Some of the current and recently completed research projects being developed through this research program include:

Curating Museum Collections for Climate Change Mitigation - ARC Linkage (2021-2024)

Australia a Space-faring Nation: Imaginaries and Practices of Space Futures - ARC Future Fellowship (2020-2024)

Heritage-making among recent migrants in Parramatta - ARC Linkage (2019-2023)

Antarctic Cities and the Global Commons: Rethinking the Gateways - ARC Linkage (2017-2021)

Hazards, Culture and Indigenous Communities - (2017-2020)

Scientific Diversity, Scientific Uncertainty and Risk Mitigation Policy and Planning - (2014-2017)

Social Dimensions Node of the ARC Centre for Excellence in Synthetic Biology (opens in a new window)


Some of our Doctoral candidates researching in related fields of research and creative practice include:

Anisah Madden - The micro-politics of agri-environmental governance: care and commoning in the UN Committee on World Food Security

Vanicka Arora - Post-disaster reconstruction of cultural heritage: negotiating value, authenticity, and acceptable change in the Kathmandu Valley, Nepal.

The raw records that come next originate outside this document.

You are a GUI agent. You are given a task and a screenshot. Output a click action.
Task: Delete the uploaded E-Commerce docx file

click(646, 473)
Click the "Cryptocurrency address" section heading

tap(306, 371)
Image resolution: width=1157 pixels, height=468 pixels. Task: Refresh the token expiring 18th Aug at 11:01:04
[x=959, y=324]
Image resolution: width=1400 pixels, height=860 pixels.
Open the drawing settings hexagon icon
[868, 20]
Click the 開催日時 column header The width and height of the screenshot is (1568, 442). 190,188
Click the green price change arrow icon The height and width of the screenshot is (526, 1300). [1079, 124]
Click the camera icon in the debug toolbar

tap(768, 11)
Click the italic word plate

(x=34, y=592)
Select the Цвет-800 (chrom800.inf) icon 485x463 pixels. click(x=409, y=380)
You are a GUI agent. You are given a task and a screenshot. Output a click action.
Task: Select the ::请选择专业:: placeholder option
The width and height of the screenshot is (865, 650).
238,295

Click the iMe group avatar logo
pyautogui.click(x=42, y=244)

Robert Nugent - Space And The Cinema Of Planetary Regard; Modalities Of Filmmaking In The Time Of The Anthropocene

Billy Pringle - Green and Gold: Crises of ecology and economy and the path to degrowth ontologies in Australia

Fan Xuegang - Alternative food networks in China: new peasantry and reproduction of alternative agricultural space



The Environment and Technology group has also played a vibrant role in the ICS international Knowledge/Culture conferences series including Knowledge/Culture/Ecologies (2017) co-convened by Juan Salazar, Gay Hawkins, Anna Pertierra and Paul James, and Knowledge/Culture/Climate Action (2019) co-convened by Fiona Cameron and Juan Salazar.